A Plan

U:OAL-002My DocumentsHouse81a LORDSHIP PARKDRAWINGSPLOTE1

I need a plan. Literally. Sometimes it’s good to try and see the bigger picture, so I have removed myself from the real thing for a few hours and put my limited Photoshop skills to work, creating a virtual garden: a simple bird’s eye view of a tiny square that I can look down on and try to make sense of.

If I draw an imaginary line from the top right to the bottom left, two triangles are formed. The bottom one defines the shady half of the garden and the top defines the sunny. This is a condition I am stuck with, along with two trees: one, a large silver birch, in the sunny side, and the other, an unknown evergreen in the shady side. Some years ago we removed an immense old pear tree in an attempt to extend our sunlight allowance, and excavated a small paved area by the house. This little space now benefits from afternoon sun from May to September, so we can sit here in the Summer and survey our plot. Old brick steps lead to a rather badly kept area of grass, and a rectangle of granite sets marks the sunniest corner.

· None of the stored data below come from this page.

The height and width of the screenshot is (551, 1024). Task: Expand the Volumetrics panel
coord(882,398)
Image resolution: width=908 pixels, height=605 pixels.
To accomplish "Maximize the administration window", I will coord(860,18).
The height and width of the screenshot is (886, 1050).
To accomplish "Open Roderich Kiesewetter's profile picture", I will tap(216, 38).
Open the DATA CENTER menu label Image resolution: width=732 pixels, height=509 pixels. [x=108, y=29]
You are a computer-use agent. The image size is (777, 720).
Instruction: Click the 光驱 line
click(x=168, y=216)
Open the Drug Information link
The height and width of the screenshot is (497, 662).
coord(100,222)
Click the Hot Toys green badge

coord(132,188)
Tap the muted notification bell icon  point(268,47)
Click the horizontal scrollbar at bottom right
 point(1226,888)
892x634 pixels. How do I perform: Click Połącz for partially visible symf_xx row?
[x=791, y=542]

For ten years this plan form has been broadly maintained unquestioned. The south-west facing triangle was lavished with attention whilst the dark side was ignored. However there is a limit to how long one can live in denial when tending such a small space, and no matter how determined I was to turn my back on the gloomier side, I started to find gardening in the sun a little limiting. I found myself looking over my shoulder at the dark side, and saw interest there. Whilst tending my half a garden, I had created further division. Now I had to start seeing it as a whole. This tiny patch of land could offer far more unified than it could divided, so rather than ignore the dark and rebellious side, I decided to introduce it to the sunnier other half and see how they both got on. In a bid to encourage some cohesion, I planned a new planting zone in the centre that would straddle both dark and light sides. I imagined it as a unifying presence, cohabited by both shade and sun-loving plants, enclosing a corner of the terrace.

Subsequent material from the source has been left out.